- Full name: Annia Portuondo Hatch
- Born: June 14, 1978 (age 48) Guantánamo, Cuba

Gymnastics career
- Discipline: Women's artistic gymnastics
- Country represented: United States (2002–2004)
- Former countries represented: Cuba (1988–1996)
- Club: Stars Elite
- Head coach: Alan Hatch
- Former coach: Rene Sanson Rivera
- Retired: August 22, 2004
- Medal record
Women's artistic gymnastics
Representing United States
Olympic Games
| Silver medal – second place | 2004 Athens | Team |
| Silver medal – second place | 2004 Athens | Vault |
Representing Cuba
World Championships
| Bronze medal – third place | 1996 Puerto Rico | Vault |
Pan American Games
| Silver medal – second place | Mar del Plata 1995 | Team |
| Silver medal – second place | Mar del Plata 1995 | Balance beam |
| Bronze medal – third place | Mar del Plata 1995 | Vault |
| Bronze medal – third place | Mar del Plata 1995 | Uneven bars |

= Annia Hatch =

Cuban-American artistic gymnast

Annia Portuondo Hatch (born June 14, 1978, in Guantánamo, Cuba) is a Cuban-American artistic gymnast who competed for the United States at the 2004 Summer Olympics.

==Career in Cuba==
Hatch began gymnastics in her native Cuba at the age of four. She won her first Cuban National Championships when she was ten; over the course of her career, she would win the title seven times.

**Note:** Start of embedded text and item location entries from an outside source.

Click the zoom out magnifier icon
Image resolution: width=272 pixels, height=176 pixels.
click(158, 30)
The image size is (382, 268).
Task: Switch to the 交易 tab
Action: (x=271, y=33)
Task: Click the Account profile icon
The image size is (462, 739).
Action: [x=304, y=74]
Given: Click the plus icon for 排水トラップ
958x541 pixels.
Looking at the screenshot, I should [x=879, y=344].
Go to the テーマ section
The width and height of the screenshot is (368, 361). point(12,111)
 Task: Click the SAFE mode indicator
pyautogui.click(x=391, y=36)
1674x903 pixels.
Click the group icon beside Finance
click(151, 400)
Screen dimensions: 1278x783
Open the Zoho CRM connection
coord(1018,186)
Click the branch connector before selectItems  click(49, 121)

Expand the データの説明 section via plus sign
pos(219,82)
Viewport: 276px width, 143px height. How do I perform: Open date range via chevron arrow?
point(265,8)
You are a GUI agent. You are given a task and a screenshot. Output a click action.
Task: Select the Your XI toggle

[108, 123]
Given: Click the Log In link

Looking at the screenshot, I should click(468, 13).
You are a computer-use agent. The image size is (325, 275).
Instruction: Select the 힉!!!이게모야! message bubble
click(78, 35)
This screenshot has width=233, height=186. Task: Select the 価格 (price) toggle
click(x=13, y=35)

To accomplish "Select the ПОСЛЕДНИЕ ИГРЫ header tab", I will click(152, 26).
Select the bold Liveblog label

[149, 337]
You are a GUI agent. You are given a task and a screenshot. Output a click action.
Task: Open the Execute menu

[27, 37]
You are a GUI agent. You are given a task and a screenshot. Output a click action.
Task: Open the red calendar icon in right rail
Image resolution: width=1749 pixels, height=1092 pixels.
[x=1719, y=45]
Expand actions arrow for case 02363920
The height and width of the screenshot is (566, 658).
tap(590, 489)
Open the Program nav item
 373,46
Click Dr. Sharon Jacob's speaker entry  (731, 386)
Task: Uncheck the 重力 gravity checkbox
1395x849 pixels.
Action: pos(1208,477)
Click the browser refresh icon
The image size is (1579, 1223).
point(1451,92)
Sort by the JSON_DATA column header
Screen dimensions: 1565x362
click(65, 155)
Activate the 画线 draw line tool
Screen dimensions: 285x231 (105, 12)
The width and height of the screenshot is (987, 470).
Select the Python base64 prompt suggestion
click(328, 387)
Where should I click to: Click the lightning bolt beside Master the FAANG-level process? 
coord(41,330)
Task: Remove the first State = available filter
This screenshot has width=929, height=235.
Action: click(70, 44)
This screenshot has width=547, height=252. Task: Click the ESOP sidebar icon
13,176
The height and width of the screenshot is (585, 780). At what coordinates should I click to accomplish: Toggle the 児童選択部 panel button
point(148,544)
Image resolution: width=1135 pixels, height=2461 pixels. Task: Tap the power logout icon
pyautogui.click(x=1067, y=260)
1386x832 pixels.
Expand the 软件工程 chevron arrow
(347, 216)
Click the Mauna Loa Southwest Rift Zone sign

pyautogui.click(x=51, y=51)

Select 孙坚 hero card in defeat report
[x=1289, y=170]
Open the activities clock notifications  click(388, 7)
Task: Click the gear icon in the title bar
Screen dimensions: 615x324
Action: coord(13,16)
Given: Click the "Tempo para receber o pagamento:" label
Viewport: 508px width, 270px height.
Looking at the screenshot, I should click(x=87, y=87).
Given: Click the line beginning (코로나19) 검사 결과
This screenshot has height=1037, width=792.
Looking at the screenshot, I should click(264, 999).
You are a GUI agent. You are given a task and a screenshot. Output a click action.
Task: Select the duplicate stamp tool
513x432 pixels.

Competing for Cuba, Hatch made her debut at the World Gymnastics Championships in 1993 and placed tenth in the all-around. In 1995, she won three medals at the Pan American Games, placing second on the balance beam and third on the vault and uneven bars, as well as fourth in the all-around. The following year, she became the first Cuban gymnast to win a medal at the World Championships, with a bronze on the vault.

Hatch qualified to the 1996 Olympics as an individual competitor, but a lack of funding prevented the Cuban Olympic Committee from sending her. She retired in 1997; married an American, Alan Hatch; and moved to the United States. With her husband, she became a part-owner and coach of the Stars Academy gym in West Haven, Connecticut. In 2001, she became an American citizen.

==Career in the United States==
Hatch resumed training at the elite level in 2001, with her husband as her coach. In mid-2002, she won the U.S. Classic, a qualifier to the National Championships, defeating reigning national champion Tasha Schwikert. She went on to place fourth at Nationals, performing two strong vaults (a double-twisting Tsukahara and a double-twisting Yurchenko) and establishing herself as a contender for a medal at the 2002 World Championships: Muriel Grossfeld, a former national champion who worked with Hatch, called her "probably the best vaulter in the world".

Although Hatch was a U.S. citizen, Olympic rules stated that during the first year after obtaining citizenship in a new nation, an athlete needed permission from her former country of citizenship to represent the new one in international competition. Fidel Castro refused to give Hatch permission to compete for the U.S., prompting American government officials and former President Jimmy Carter to petition Cuba, unsuccessfully, on her behalf. Because Cuba would not release her, Hatch had to wait until 2003 to represent the United States internationally.

Hatch won the vault title at the 2003 National Championships and was named to the 2003 World Championships team, but tore her anterior cruciate ligament (ACL) the day before the start of the competition. It can take up to six months after ACL reconstruction for an athlete to be able to resume training. However, Hatch was able to return to competition by the middle of 2004, in time for the National Championships and Olympic Trials, and she was named to the U.S. team for the 2004 Olympics in Athens.

In the team competition at the Olympics, Hatch performed on vault and contributed to the United States' silver medal. Although her ACL was not completely rehabilitated, she still qualified to the vault event final, where she won a silver medal behind Monica Roșu of Romania. She was the first American woman to win an Olympic vault medal since Mary Lou Retton in 1984.

==Post-Olympics==
After the Olympics, Hatch turned to coaching, while also working in fashion (including developing her own clothing line). In January 2012, she moved to Ashburn, VA where she resides now. Her Annia Cares project organization was launched in 2016 to help and support athletes and families around the world.